■ TASK TO COMPLETE: Would you copy out the following entries exactly, without any of the pictures?

■ AVAILABLE DATA:
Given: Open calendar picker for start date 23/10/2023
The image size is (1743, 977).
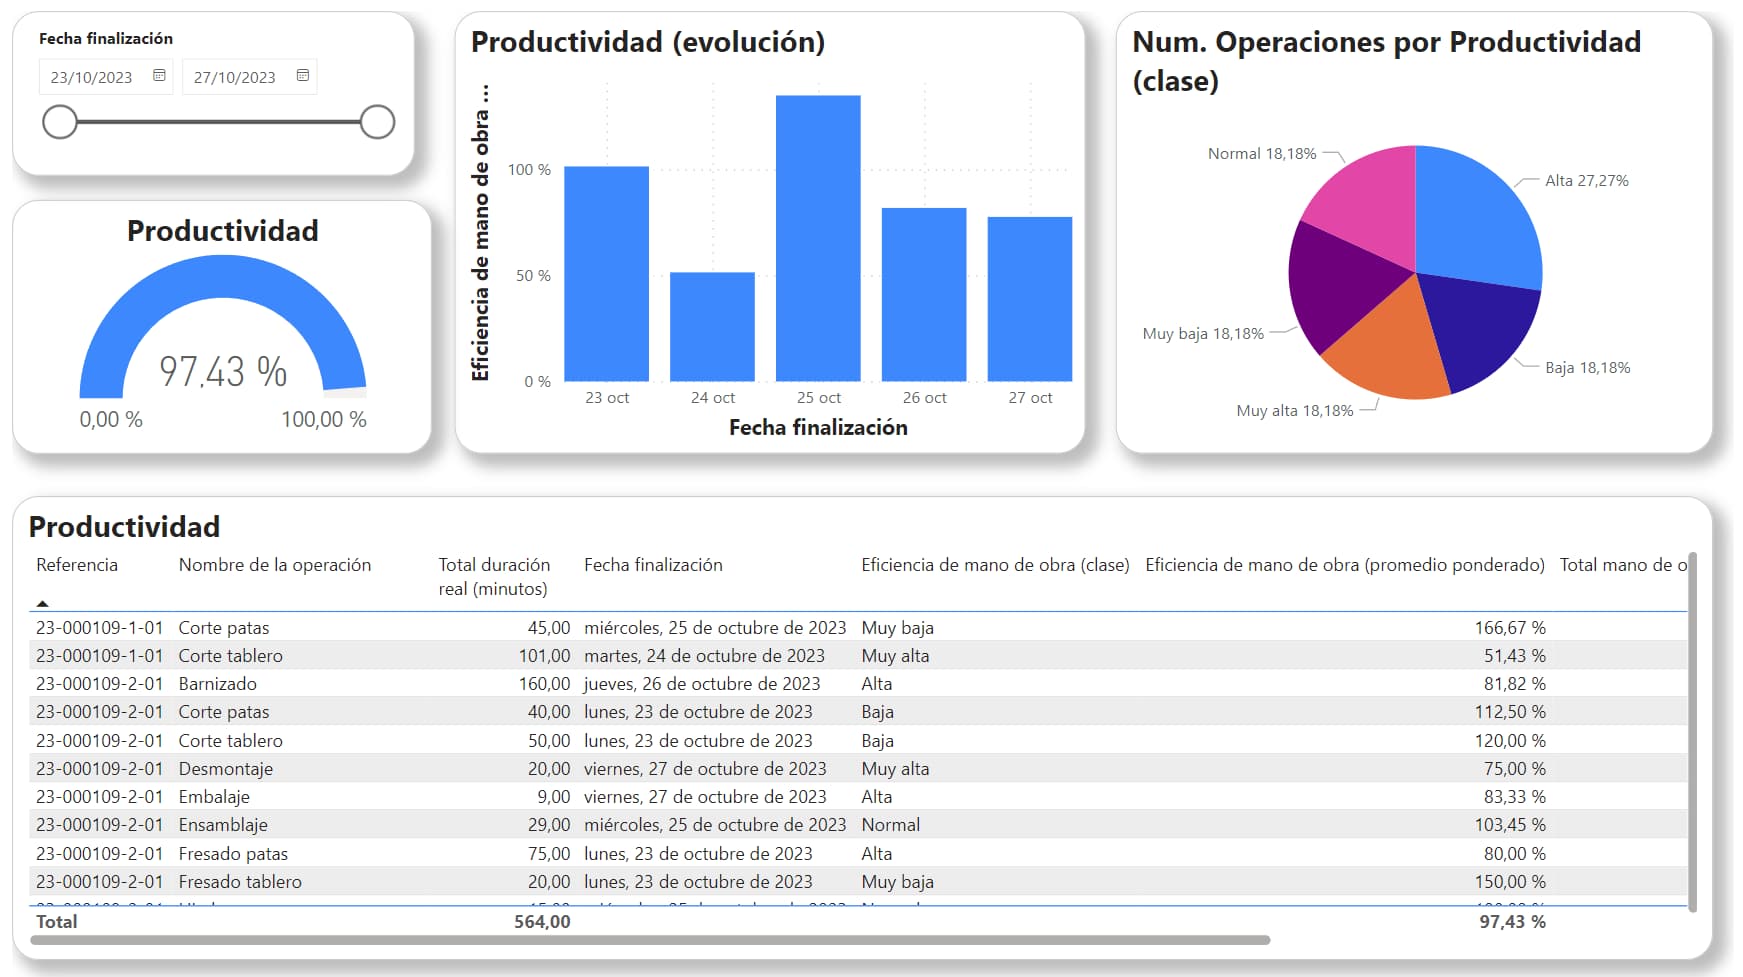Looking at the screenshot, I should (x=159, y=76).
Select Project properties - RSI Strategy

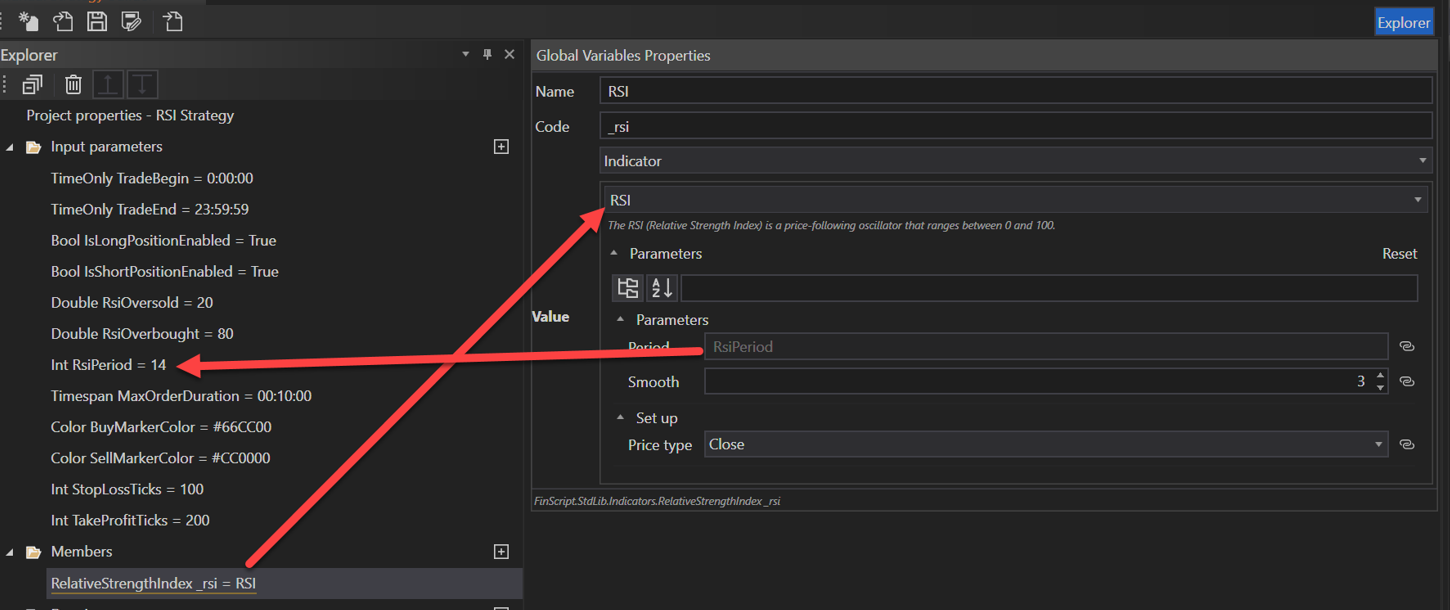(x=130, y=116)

■ EXPECTED OUTPUT:
Given: Open calendar picker for start date 23/10/2023
The image size is (1743, 977).
Looking at the screenshot, I should (x=159, y=76).
Select Project properties - RSI Strategy

(x=130, y=116)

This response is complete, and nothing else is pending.